Single by Reflekt featuring Delline Bass
- Released: 21 February 2005
- Length: 3:22
- Label: Positiva
- Songwriters: Delline Bass; Julian Peake; Seb Fontaine; Thomas Newman;
- Producers: Julian Peake; Seb Fontaine;

Reflekt singles chronology
|  | "Need to Feel Loved" (2005) | "Shine (Feels Like Home)" (2006) |

= Need to Feel Loved =

2005 single by Reflekt

"Need to Feel Loved" is the debut single of English electronic music duo Reflekt, featuring English singer Delline Bass on vocals. Released in February 2005, it reached number 14 on the UK Singles Chart and number one on the UK Dance Singles Chart in March 2005. It was featured in the 2005 British-Canadian film It's All Gone Pete Tong.
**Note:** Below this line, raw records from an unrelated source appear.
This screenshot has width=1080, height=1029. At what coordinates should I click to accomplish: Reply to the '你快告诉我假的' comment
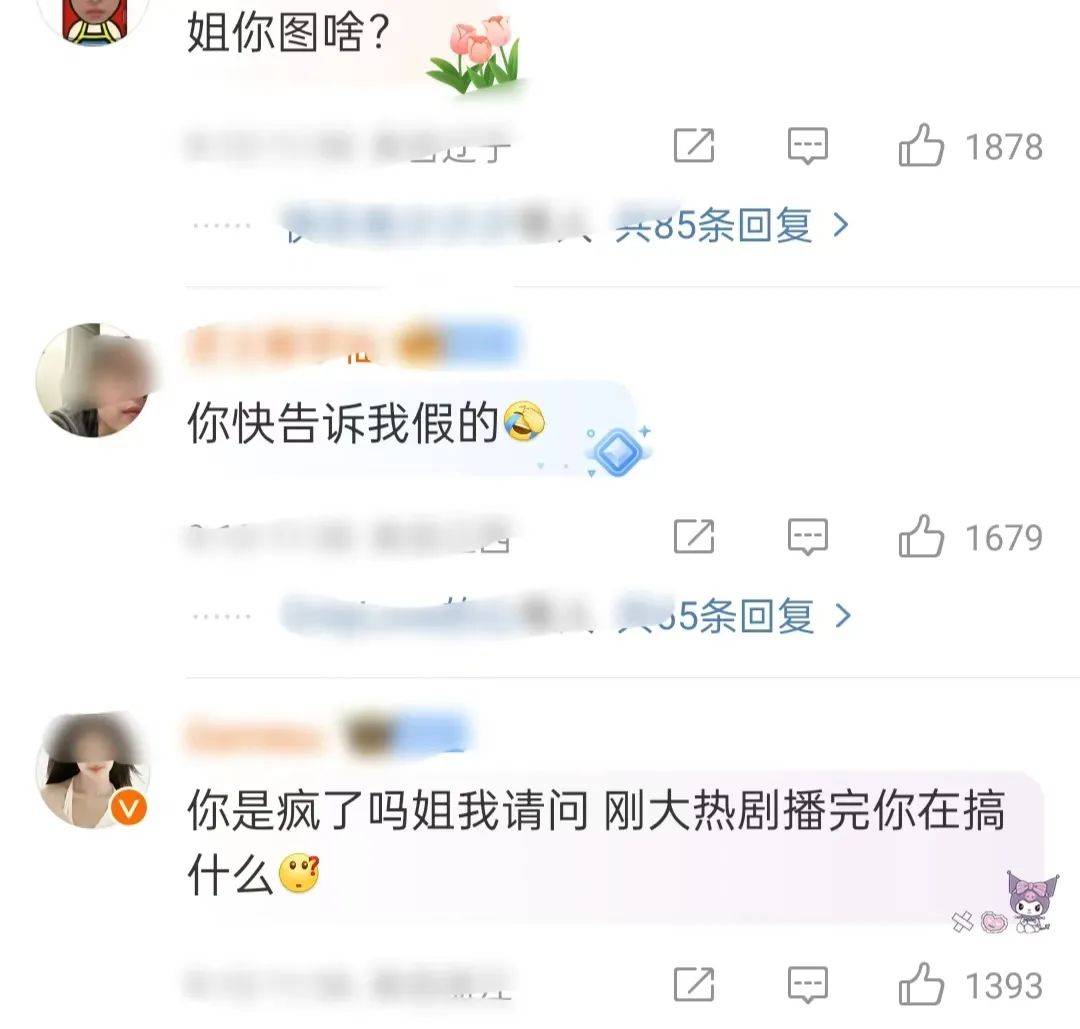click(807, 537)
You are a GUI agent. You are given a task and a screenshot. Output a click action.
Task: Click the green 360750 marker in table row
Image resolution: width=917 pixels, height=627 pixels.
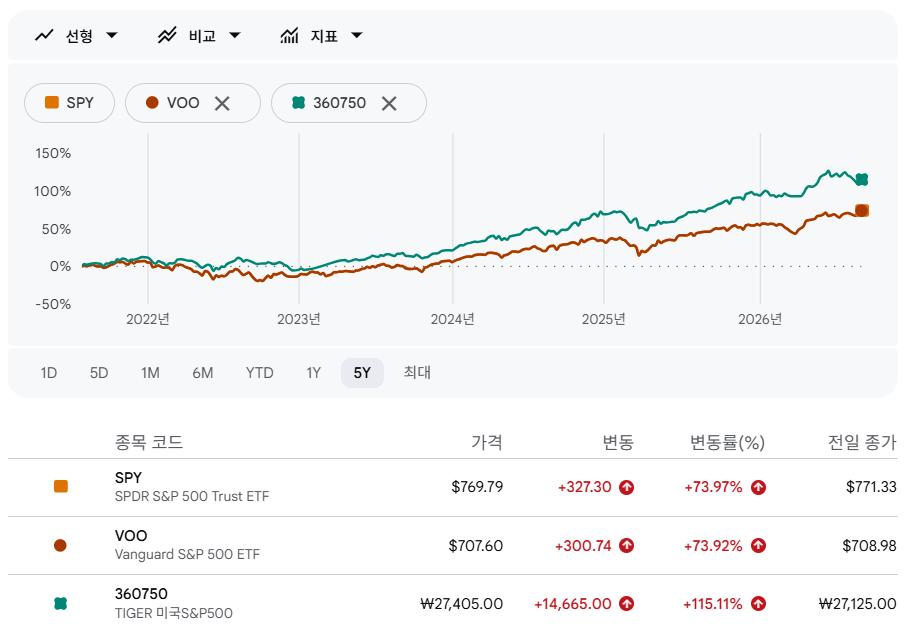click(60, 604)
==Background and release==
The song was originally released on Positiva Records. It was playlisted on BBC Radio 1 by Pete Tong and Judge Jules ahead of its commercial drop, helping build anticipation.
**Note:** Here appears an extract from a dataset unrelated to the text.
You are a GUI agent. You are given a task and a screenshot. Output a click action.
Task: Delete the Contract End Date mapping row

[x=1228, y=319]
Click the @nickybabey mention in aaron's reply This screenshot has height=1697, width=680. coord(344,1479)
In early 2009, the song was reissued with new remixes, most prominently the Adam K & Soha Vocal Mix, which was made available as a 1,000-copy digital exclusive on 23 February 2009 via DJdownload, followed by a limited 12-inch release on 2 March 2009. While the remix did not chart separately, it became an enduring club favourite – receiving heavy support from DJs such as Pete Tong, Judge Jules, and Above & Beyond – and has since amassed tens of millions of streams, often cited as the definitive version that reintroduced the record to a new generation of listeners.

==Content==
The song samples "Ghosts", part of Thomas Newman's soundtrack to the 2002 film Road to Perdition.

==Track listings==
UK CD single
1. "Need to Feel Loved" (radio edit) – 3:15
2. "Need to Feel Loved" (12-inch club mix) – 7:25
3. "Need to Feel Loved" (Seb Fontaine and Jay P's Type remix) – 8:30
4. "Need to Feel Loved" (Thrillseekers remix) – 8:11
5. "Need to Feel Loved" (Fuzzy Hair vocal mix) – 6:26
6. "Need to Feel Loved" (Horizontal mix) – 5:30

==Charts==

| Chart (2005) | Peak position |
|---|---|
| Belgium (Ultratip Bubbling Under Flanders) | 3 |
| Ireland (IRMA) | 42 |
| Netherlands (Dutch Top 40) | 20 |
| Netherlands (Single Top 100) | 30 |
| Scottish Singles Sales (Official Charts) | 14 |
| UK Singles (Official Charts) | 14 |
| UK Dance (Official Charts) | 1 |

==Certifications==

| Region | Certification | Certified units/sales |
| United Kingdom (BPI) | Gold | 400,000^{‡} |
^{‡} Sales+streaming figures based on certification alone.